- Whiteway Whiteway
- Coordinates: 31°38′35″N 97°58′18″W﻿ / ﻿31.64306°N 97.97167°W
- Country: United States
- State: Texas
- County: Hamilton
- Elevation: 1,014 ft (309 m)
- Time zone: UTC-6 (Central (CST))
- • Summer (DST): UTC-5 (CDT)
- Area code: 254
- GNIS feature ID: 1379270

= Whiteway, Texas =

Whiteway is an unincorporated community in Hamilton County, in the U.S. state of Texas. According to the Handbook of Texas, the community had a population of 10 in 2000.

==History==
Whiteway was established to serve the needs of people driving from Jonesboro to Hamilton.

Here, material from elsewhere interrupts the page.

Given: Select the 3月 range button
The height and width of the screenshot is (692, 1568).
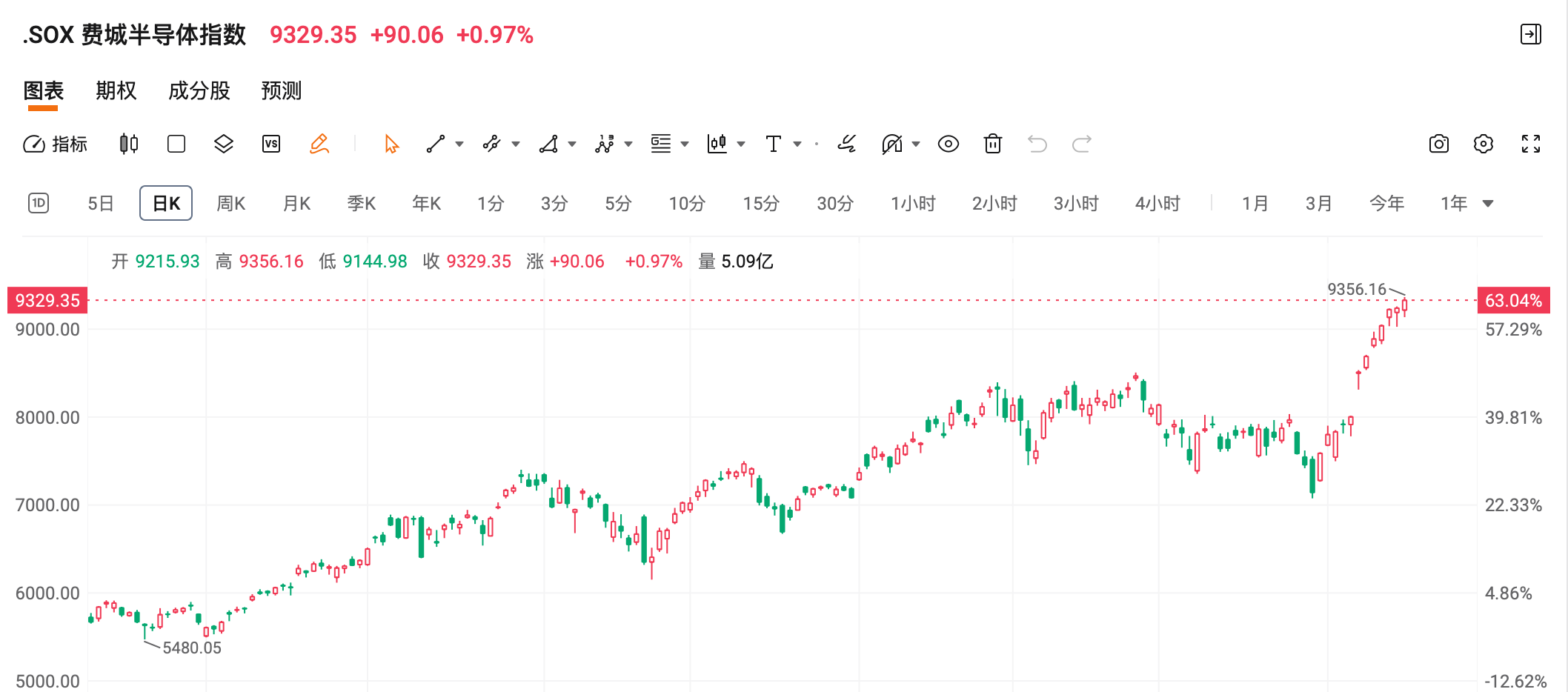Looking at the screenshot, I should click(1319, 204).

There was a church, a cemetery, and several scattered houses in 1936. It had a population of 14 at one point, but it went down to only four in 1966. It was named for local settler Steve White and was originally known as Whitesboro. His sons owned and operated a gas station, a garage, a body shop, and a grocery store here. The community was listed on maps in the late 1980s and had a population of only 10 in 2000.

==Geography==
Whiteway is located in southeastern Hamilton County.

==Education==
Whiteway had a school in 1936. Today, the community is served by the Jonesboro Independent School District.